Tunneling of Cooper Pairs
In 1962, a 22-year-old Cambridge graduate student named Brian Josephson predicted that Cooper pairs could tunnel through a thin insulating barrier between two superconductors, maintaining phase coherence. This was remarkable — individual electrons tunnel easily, but bound pairs tunneling coherently was unexpected. The prediction was confirmed within a year and earned Josephson the 1973 Nobel Prize.
DC and AC Effects
The DC Josephson effect states that a supercurrent Is = Ic sin(φ) flows at zero voltage, where φ is the phase difference across the junction and Ic is the maximum (critical) current. When I exceeds Ic, the phase begins to evolve in time according to dφ/dt = 2eV/ℏ — the AC Josephson effect. This oscillating phase produces an alternating supercurrent at a frequency proportional to voltage, precisely 483.6 GHz per millivolt.
The SQUID
A DC SQUID places two Josephson junctions in a superconducting loop. Quantum interference between the two paths makes the critical current oscillate as a function of the magnetic flux threading the loop, with period Φ₀ = h/2e. By biasing near a steep part of this pattern, the SQUID converts tiny flux changes into large voltage signals. SQUIDs can detect magnetic fields of 10⁻¹⁵ T — sensitive enough to measure brain activity (magnetoencephalography).
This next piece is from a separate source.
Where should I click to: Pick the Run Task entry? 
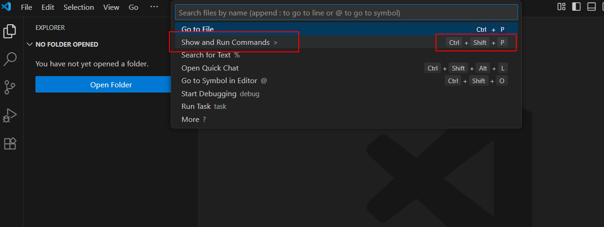point(196,106)
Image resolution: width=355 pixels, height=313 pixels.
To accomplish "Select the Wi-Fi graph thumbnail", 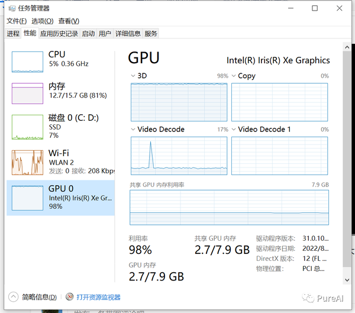I will (x=28, y=162).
Quantum Computing and Metrology
Josephson junctions are the building blocks of superconducting qubits — the leading quantum computing platform. The transmon qubit, used by IBM, Google, and others, is essentially a Josephson junction shunted by a capacitor, creating a nonlinear quantum oscillator. In metrology, Josephson junction arrays define the international voltage standard with parts-per-billion accuracy via the exact frequency-voltage relation.